In fact it isn’t this bad because on the first scan any peer is acceptable.  On the second scan 3 of the 4 are acceptable, then 2/4, then 1/4.  So the max latency on the first will be 189ms, and the last max latency will be 297ms,   A wet finger estimate says 1.2 seconds worst case, and best case around 50-60ms.

Repeating the Dir-Scan simulation while holding the scan interval constant at 60ms, varying the Scan Window and running over long sample periods I ended up with the following graph.  
Maybe it would be a bit smoother if I calculated over a greater number of samples?   Anyway, minimum energy seems to be somewhere around 27ms.

The pattern looks like this.


The parameters that seem to work out well above, are not acceptable to the BLE API.  Why this is makes no sense, but suggests my simulator is broken in some fundamental way!

Here are parameters that are acceptable, and work.
Notice that the scan parameters are now 4ms every 80ms.   The extra line in the title will make more sense when I demonstrate the latest upgrade.  Notice too, that there are a quite a lot of collisions when the simulation runs for a while.  That statistic is a bit misleading because it measures the total number of collisions seen by all the peers.  Obviously each peer only sees a collision in which it is involved, so in this case the total % should be divided by 2.  

I wanted to know how long it would take for one peer to discover all of the other peers.  The simulator ignores repeated discoveries until all of the peers have been discovered.  In the above example the statistics on the second line of the title are for discovering all of the other peers, where n=1, so it is the same as the simple discovery.

For 3 peers the collision count is about the same.  Each peer will on average see half that, but there is a remote chance that all three peers will collide of course.

So as we might expect, the time to discover any other peer goes down, because there are twice as many possibilities.  We might expect the time to discover both peers would be twice as long, but it’s ought to be a little less than that because initially we don’t care which peer we hear from first.
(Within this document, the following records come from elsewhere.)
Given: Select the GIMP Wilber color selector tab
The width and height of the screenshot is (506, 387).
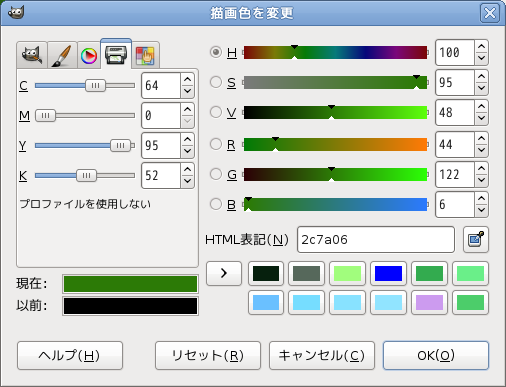Looking at the screenshot, I should tap(32, 55).
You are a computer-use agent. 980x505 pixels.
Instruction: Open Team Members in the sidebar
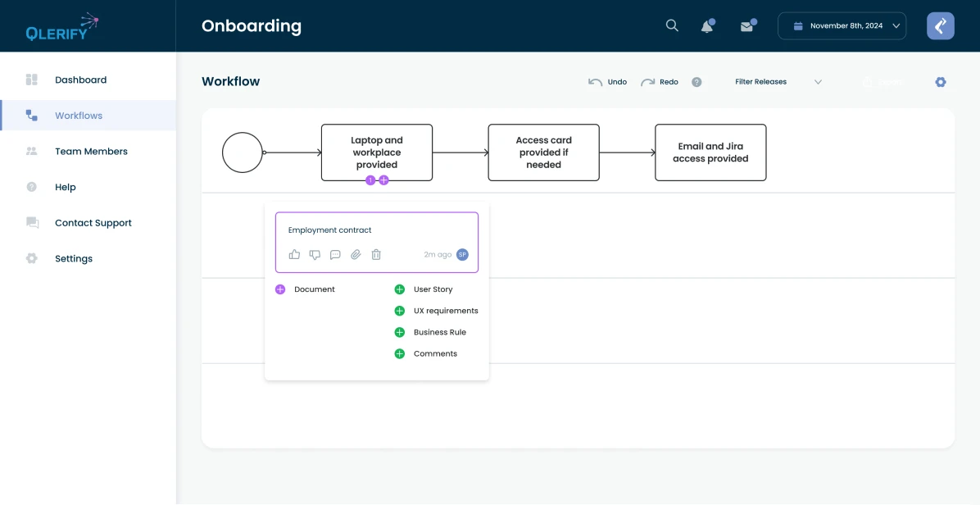(91, 152)
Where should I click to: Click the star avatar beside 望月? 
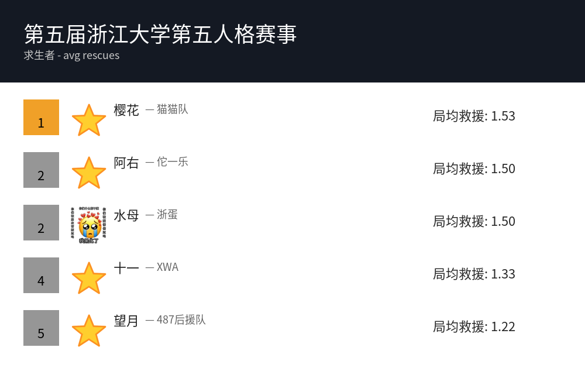(x=89, y=331)
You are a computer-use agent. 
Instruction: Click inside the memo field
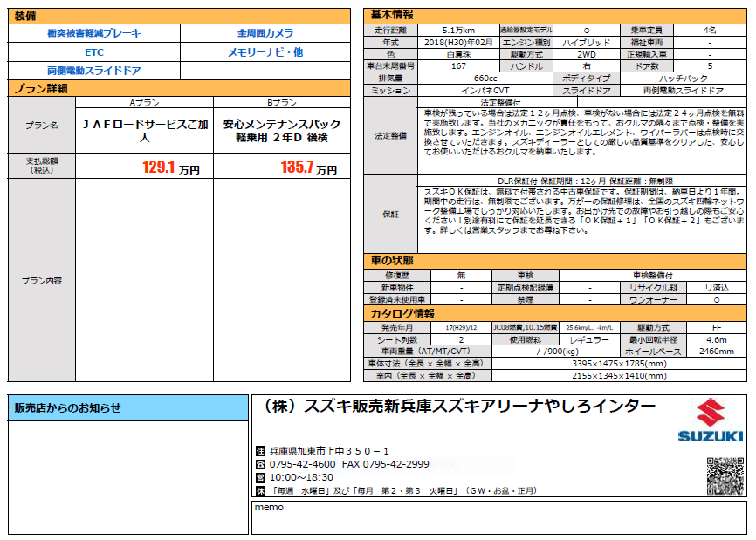tap(498, 519)
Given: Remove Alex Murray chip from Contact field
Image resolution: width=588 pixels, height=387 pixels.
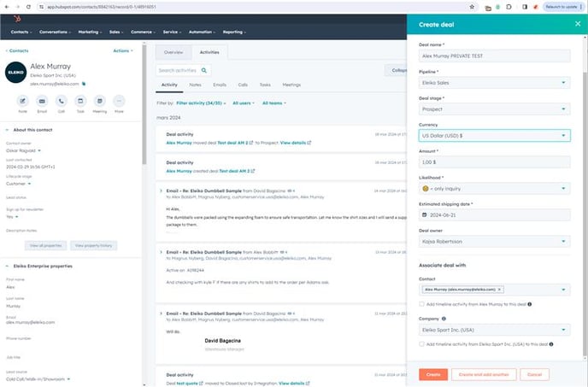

Here is an example with 3,4 and 5 peers. 
With 4 peers the time to find any other peer goes down again, and the time to find all of the others goes up.  The collision rate is about the same.
With 5 peers the worst-case time to discover them all gets up above 11 seconds.   The % of collisions is slightly higher as we might expect.  Reductio ad absurdum says that if there are an infinite number of transmitters, then no peer will ever get a word in.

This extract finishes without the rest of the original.